Click-target data

-----

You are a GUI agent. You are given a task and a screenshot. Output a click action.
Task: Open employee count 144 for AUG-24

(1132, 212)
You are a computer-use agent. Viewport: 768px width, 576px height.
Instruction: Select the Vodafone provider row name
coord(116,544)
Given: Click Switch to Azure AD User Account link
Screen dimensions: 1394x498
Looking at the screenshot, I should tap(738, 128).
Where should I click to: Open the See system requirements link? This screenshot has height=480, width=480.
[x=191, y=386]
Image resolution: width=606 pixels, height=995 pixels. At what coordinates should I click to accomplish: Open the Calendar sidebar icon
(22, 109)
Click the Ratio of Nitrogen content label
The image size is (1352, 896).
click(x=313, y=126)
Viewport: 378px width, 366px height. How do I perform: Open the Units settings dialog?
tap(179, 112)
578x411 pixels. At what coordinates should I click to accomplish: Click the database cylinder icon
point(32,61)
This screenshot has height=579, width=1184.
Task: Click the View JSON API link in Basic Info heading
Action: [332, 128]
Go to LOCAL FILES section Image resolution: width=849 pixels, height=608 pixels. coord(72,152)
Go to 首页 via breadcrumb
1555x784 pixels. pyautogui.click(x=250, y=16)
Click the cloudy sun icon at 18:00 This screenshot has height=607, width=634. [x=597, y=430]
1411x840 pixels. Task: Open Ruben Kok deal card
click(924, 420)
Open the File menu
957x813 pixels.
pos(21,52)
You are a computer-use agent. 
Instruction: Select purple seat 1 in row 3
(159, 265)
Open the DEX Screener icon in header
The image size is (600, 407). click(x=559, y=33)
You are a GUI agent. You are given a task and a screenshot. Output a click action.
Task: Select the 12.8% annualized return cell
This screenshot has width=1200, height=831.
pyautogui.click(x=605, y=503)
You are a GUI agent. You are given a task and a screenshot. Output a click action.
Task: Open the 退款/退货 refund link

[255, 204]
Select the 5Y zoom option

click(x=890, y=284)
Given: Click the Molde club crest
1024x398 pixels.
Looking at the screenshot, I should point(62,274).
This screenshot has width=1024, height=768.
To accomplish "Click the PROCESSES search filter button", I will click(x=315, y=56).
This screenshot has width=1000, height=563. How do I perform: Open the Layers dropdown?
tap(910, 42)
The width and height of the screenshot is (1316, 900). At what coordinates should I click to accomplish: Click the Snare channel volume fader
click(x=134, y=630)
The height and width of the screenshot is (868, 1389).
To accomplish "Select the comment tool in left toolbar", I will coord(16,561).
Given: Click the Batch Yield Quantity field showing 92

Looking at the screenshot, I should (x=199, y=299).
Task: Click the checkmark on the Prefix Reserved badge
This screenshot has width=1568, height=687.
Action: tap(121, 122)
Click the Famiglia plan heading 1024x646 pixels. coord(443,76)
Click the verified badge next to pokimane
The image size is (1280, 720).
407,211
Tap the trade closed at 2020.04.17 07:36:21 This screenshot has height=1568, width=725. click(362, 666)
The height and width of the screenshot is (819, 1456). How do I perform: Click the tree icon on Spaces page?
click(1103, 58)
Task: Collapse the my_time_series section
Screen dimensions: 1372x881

-----

Problem details - Reproduce the items word for word, starting from the first line and ending with the line that contains "Looking at the screenshot, I should tap(738, 128).", including that line.

Response to this task -
You are a GUI agent. You are given a task and a screenshot. Output a click action.
Task: Open employee count 144 for AUG-24

(1132, 212)
You are a computer-use agent. Viewport: 768px width, 576px height.
Instruction: Select the Vodafone provider row name
coord(116,544)
Given: Click Switch to Azure AD User Account link
Screen dimensions: 1394x498
Looking at the screenshot, I should tap(738, 128).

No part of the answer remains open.